Was this a statement game? Who knows, but a certain statement is that the Blackhawks now have a five-point standings lead.
Looking at the standings, beating the Buffalo Sabres was pretty important for the Boston Bruins. The Atlantic Division’s run for spots appears particularly congested out East.
Of all the Bruins to get a chance to win it all, the team might have wanted Brad Marchand to have that opportunity. He’s on pace to destroy his previous career-highs for scoring, and Marchand’s been particularly hot lately.
Either way, Marchand came up big indeed, scoring the rare overtime game-winner on a penalty shot.
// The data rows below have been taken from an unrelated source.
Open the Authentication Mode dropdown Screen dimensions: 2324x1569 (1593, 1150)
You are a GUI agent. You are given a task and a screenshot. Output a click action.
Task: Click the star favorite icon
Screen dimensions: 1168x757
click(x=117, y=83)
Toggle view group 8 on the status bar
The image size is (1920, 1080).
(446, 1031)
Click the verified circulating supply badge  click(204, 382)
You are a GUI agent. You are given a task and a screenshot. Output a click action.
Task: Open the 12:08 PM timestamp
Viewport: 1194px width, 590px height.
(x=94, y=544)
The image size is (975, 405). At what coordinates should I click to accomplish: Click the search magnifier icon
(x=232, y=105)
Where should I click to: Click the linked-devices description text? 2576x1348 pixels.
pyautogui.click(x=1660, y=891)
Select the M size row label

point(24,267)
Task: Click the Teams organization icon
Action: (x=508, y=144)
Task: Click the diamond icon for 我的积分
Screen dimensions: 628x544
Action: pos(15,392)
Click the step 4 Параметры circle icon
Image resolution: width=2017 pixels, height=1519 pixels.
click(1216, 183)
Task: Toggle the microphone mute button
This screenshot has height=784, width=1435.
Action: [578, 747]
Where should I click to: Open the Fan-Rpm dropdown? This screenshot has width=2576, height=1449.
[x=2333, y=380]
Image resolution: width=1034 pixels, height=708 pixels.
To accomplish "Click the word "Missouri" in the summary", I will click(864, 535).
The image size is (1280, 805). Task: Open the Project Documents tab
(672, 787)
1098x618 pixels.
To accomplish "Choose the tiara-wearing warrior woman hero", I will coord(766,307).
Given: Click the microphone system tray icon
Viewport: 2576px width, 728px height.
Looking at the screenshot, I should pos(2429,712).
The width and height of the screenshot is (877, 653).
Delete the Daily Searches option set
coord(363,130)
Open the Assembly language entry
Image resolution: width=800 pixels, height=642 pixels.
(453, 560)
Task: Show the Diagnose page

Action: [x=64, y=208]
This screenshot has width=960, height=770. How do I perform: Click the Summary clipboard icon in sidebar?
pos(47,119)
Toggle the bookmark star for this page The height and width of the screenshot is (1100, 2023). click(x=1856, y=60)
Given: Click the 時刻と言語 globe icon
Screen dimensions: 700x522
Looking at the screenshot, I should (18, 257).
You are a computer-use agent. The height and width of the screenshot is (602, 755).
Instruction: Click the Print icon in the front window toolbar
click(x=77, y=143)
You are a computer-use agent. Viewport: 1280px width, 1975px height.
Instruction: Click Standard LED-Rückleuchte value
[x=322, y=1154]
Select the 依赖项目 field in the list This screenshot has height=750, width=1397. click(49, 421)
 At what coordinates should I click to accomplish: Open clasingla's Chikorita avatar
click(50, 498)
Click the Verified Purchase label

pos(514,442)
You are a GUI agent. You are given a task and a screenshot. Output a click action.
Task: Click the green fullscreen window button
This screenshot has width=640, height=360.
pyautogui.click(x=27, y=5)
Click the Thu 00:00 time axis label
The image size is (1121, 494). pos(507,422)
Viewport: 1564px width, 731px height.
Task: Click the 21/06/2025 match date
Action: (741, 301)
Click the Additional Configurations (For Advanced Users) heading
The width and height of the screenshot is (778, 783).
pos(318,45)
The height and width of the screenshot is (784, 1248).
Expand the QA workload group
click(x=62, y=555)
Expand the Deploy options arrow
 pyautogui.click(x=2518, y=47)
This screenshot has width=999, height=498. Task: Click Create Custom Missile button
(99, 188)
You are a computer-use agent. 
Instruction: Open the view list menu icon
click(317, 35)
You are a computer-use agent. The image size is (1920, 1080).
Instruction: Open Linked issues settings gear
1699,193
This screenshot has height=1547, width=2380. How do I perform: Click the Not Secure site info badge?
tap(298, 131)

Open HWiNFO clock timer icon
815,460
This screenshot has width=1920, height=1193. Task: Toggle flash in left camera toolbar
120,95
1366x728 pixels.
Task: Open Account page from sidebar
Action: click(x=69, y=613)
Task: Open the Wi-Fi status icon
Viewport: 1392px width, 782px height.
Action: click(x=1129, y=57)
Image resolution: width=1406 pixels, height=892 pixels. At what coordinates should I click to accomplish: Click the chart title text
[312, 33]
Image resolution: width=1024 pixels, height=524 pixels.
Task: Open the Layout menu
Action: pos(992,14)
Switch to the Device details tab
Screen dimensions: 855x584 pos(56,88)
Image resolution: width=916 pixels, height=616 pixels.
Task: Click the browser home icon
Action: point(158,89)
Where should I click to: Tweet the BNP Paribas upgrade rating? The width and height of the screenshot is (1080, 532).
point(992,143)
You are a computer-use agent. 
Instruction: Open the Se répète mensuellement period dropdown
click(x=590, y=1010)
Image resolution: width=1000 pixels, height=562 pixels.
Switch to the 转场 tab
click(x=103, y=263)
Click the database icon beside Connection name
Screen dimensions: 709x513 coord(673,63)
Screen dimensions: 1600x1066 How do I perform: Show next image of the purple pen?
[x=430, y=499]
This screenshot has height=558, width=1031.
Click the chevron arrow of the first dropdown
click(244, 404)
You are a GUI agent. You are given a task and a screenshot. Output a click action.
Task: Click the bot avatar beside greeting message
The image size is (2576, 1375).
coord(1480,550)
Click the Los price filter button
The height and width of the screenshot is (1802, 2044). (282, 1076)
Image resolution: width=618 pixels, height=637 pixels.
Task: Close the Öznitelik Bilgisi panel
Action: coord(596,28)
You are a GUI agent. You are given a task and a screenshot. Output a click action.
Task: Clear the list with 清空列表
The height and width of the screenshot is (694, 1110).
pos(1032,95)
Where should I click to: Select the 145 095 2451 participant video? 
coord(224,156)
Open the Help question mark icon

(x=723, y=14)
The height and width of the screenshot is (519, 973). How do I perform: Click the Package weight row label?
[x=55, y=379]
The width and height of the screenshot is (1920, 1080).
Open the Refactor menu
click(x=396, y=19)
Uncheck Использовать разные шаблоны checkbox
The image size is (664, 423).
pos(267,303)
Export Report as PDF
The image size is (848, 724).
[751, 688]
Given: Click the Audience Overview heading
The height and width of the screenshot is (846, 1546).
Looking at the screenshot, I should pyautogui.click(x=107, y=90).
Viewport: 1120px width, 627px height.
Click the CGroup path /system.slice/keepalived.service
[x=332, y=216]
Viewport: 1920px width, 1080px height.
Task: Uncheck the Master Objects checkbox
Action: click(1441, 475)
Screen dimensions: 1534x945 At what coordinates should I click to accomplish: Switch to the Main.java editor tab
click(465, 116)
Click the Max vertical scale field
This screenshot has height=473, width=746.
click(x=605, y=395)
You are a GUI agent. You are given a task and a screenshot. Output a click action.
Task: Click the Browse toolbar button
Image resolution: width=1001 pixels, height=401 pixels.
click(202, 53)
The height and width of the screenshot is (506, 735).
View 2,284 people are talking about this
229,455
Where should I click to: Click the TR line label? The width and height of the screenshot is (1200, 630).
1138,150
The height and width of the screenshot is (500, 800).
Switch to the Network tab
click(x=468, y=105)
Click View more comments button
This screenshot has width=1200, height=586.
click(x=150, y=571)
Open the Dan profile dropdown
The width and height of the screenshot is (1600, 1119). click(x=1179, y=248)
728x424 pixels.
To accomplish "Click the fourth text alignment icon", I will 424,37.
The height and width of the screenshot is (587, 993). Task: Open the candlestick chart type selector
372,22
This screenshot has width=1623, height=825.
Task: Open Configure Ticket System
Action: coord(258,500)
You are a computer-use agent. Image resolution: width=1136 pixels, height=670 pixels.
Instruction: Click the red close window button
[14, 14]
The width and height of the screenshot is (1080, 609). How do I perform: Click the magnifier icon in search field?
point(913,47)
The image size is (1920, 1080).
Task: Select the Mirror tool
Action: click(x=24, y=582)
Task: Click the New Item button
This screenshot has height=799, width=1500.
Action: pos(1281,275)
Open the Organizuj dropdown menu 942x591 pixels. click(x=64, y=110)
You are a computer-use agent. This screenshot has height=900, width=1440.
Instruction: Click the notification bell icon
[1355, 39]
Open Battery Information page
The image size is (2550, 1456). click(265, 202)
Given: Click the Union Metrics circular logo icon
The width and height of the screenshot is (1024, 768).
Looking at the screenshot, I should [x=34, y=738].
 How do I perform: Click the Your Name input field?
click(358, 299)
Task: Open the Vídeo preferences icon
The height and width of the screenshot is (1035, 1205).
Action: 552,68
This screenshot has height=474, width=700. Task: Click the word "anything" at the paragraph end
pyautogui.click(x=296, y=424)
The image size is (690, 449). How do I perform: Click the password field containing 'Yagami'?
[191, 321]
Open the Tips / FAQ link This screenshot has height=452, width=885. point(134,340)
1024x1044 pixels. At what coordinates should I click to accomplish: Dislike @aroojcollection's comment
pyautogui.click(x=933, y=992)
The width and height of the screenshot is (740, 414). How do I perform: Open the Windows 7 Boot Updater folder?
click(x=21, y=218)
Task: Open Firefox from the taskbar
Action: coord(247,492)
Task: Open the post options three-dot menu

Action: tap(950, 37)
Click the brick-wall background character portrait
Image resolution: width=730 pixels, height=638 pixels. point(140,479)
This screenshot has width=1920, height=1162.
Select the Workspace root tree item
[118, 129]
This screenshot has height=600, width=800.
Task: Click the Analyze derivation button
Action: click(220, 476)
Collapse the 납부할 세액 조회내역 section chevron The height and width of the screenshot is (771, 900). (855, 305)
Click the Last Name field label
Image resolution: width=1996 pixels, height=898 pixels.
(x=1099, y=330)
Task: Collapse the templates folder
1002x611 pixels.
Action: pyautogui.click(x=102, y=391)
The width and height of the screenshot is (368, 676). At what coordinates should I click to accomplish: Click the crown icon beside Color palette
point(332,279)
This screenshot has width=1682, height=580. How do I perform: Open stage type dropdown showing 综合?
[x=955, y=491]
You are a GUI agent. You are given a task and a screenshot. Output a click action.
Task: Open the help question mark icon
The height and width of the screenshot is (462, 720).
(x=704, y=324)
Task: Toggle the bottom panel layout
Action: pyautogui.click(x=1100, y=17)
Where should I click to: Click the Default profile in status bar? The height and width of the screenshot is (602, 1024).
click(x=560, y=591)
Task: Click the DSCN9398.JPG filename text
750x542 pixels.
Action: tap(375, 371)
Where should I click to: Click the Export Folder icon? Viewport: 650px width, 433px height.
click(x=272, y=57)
Check out the drama below:
That can be a big extra point and ROW (regulation/overtime win) when the regular season is finished.
Note: Many believe that Marchand should not have received a penalty shot on the play.
For quite some time, it looked like the Florida Panthers would keep the Pittsburgh Penguins under wraps.
Florida nursed a 1-0 lead into a 2-0 margin almost halfway through the third period, looking to win its sixth consecutive game. That looked great … and then Sidney Crosby + Kris Letang happened.
Let’s put it this way: this GIF of Crosby being frustrated is amusing, yet it doesn’t exactly tell the story of Saturday’s 3-2 overtime win for the Penguins:
Instead, Crosby grabbed his 900th point assisting on a Letang goal, and finished the night with 902 by collecting the game-tying goal and grabbing a helper on Letang’s overtime game-winner.
Crosby crossing that barrier is indeed special, even if it prompts “What if?” questions about No. 87’s health.
The resurgence of Crosby and Letang already played a big role in the Penguins going from disjointed and frustrating to sneaky and scary, so it shouldn’t be that surprising to see them play so well. Doing so in such brisk order is a little bewildering, however.